Fig. 1: Structure and electronic band.

a Polycrystalline x-ray diffraction (XRD) pattern with refinement profile at room temperature and crystal structure of RuO₂ (inset). b Single-crystal XRD pattern and photograph of RuO₂ crystal (inset). c Band structures with spin-orbit coupling (SOC). d, e Top and side views of FS calculated with SOC.

No magnetic transition

Figure 2a shows the temperature dependence of susceptibility measured at magnetic field B = 1 T applied perpendicular to the (110) plane with a zero-field cooling (ZFC) process. The susceptibility decreases slightly with decreasing temperature, reaches a minimum around 25 K, and then increases. No magnetic transition was observed in the entire temperature range (2–400 K), which is consistent with the recent observation by μSR and neutron diffraction studies^22,27. The slight increase in susceptibility at low temperatures is attributed to the contribution of impurities containing Ru³⁺ (s = \(\frac{5}{2}\)) due to the presence of oxygen vacancies. As shown in the left inset of Fig. 2a, the molar fraction of impurities was estimated to be 0.21% by fitting the χ(T) data below 5 K using the modified Curie–Weiss law \(\chi ={\chi }_{0}+\frac{C}{T-\theta }\). The linear dependence of magnetization (M) on magnetic field (H) [see the right inset of Fig. 2a] and the χ(T) behavior described above demonstrate that our RuO₂ crystal is paramagnetic with trace magnetic impurities. As shown in Fig. S2a of Supplementary Information, the susceptibility along [001] is very similar to that along the [110] direction across the full temperature range of 2–400 K. The susceptibility remains nearly temperature-independent and shows no indication of magnetic ordering. To our knowledge, the controversy over the magnetic ground state of RuO₂ has persisted for a long time. Very early magnetic measurement indicated that it is a Pauli paramagnetic metal^1,2,3. Early resonant x-ray scattering measurements of thin films and bulk crystals suggested antiferromagnetic ground state with the Néel temperature higher than 300 K⁸, and neutron diffraction experiments exhibited a small magnetic moment of  ~0.05 μ_B/Ru⁷. While recent μSR measurement which are highly sensitive to local magnetic moments revealed vanishingly small ordered moments (~1.4 × 10⁻⁴μ_B/Ru in single crystals and  ~7.4 × 10⁻⁴μ_B/Ru in thin films)^22,27. Latest experiment in Cr-doped RuO₂ exhibits anomalous Hall effect (AHE) due to altermagnetism with the assumption of antiferromagnetism in RuO₂²⁸, while DFT calculations performed by Smolyanyuk and Šmejkal et al. revealed that AHE stems from Cr impurity, and RuO₂ remain nonmagnetic²⁹. From the various experimental results above, it is evident that RuO₂ does not exhibit any magnetism.
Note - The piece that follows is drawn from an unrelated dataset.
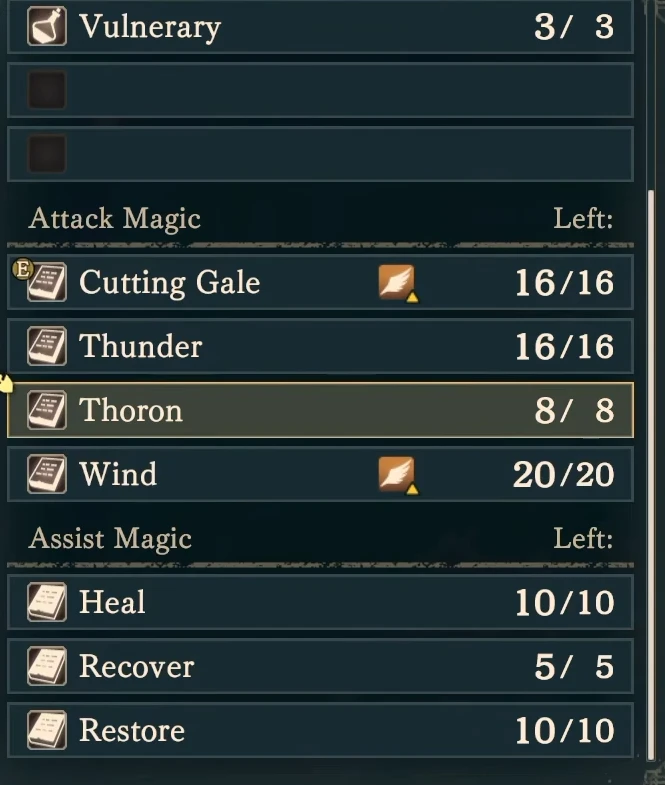Click the Cutting Gale tome icon

pos(47,282)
Fig. 2: Susceptibility and longitudinal resistivity.

a Temperature dependence of susceptibility (χ) measured at B = 1 T perpendicular to the (110) plane with zero-field cooling (ZFC) processes. The left inset shows the temperature dependence of magnetic susceptibility below 20K, and the right inset displays magnetization (M) as a function of magnetic field (H) measured at temperatures T = 2 K and 300K. b Temperature dependence of resistivity ρ_xx at various magnetic fields. The left inset shows the fitting results, and the right inset shows an enlarged view at low temperatures.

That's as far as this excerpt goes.